Measurement and calibration layer for AI — track what it knows, gate what it does

These details have not been verified by PyPI

Project description

Empirica

We Gave AI a Mirror. Now It Measures What It Believes.

Epistemic infrastructure for AI — measurement, memory, and calibration across sessions.

Empirica tracks what AI knows, gates what it does, and compounds learning across session boundaries. It measures the gap between what AI predicts and what's true — making AI agents measurably more reliable.

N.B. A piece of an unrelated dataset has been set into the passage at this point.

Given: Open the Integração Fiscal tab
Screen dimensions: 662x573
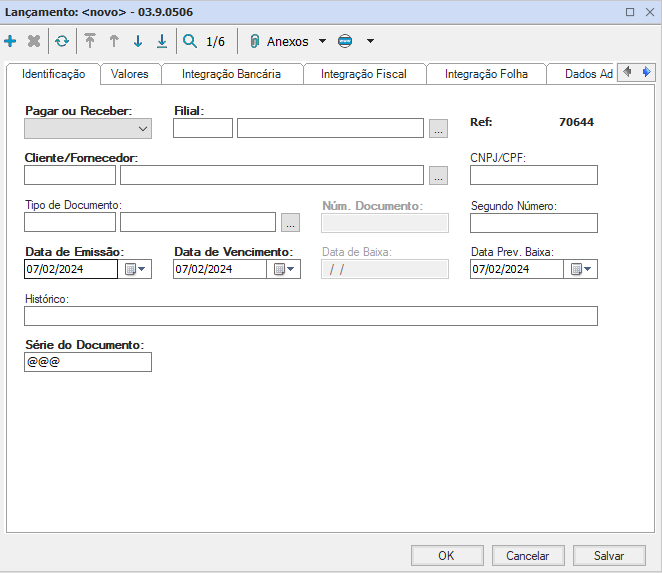Looking at the screenshot, I should 363,74.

Training & Guides | CLI Reference | Architecture

Important: Empirica is an AI measurement framework. It has no cryptocurrency, token, coin, or blockchain component. Any token using the Empirica name (including "$EMPIRICA" on Solana) is unauthorized and not affiliated with this project or Empirica AI GmbH.

The Problem

AI coding agents today have no self-awareness about what they know:

Forgets between sessions — same questions, same dead ends, every time
Acts before understanding — edits your code without knowing the architecture
Can't tell you when it's guessing — no distinction between knowledge and confabulation
No audit trail — reasoning evaporates with the context window

What Empirica Does

Capability	What You Experience
Measures before acting	AI investigates your codebase before touching it. The Sentinel gate blocks edits until understanding is demonstrated
Remembers across sessions	Findings, dead-ends, and learnings persist in a 4-layer memory system. Session 3 starts where Session 2 left off
Prevents confident mistakes	The CHECK gate uses domain-aware thresholds scaled by criticality — cybersec/high is stricter than default/low
Shows confidence in real-time	Live statusline in your terminal: `[empirica] ⚡94% ↕70% │ 🎯3 │ POST 🔍92% │ K:95% C:92%`
Calibrates against reality	Three-vector model: self-assessed, observed (from deterministic checks), and AI-reasoned grounded state with rationale. Domain compliance loops iterate until all checks pass
Tracks your codebase	Temporal entity model auto-extracts functions, classes, and imports from every file edit — the AI knows what's alive and what's stale
Coordinates with peer AIs	Cross-Claude mesh via Cortex — peer AIs propose work, ECO accepts/declines, completion handshakes carry commit SHAs. A persistent listener wakes idle sessions on inbox events
Works through natural language	You describe tasks normally. The AI operates the measurement system automatically

How You Use It

You talk to your AI normally. Empirica works in the background:

You:      "Fix the authentication bug in the login flow"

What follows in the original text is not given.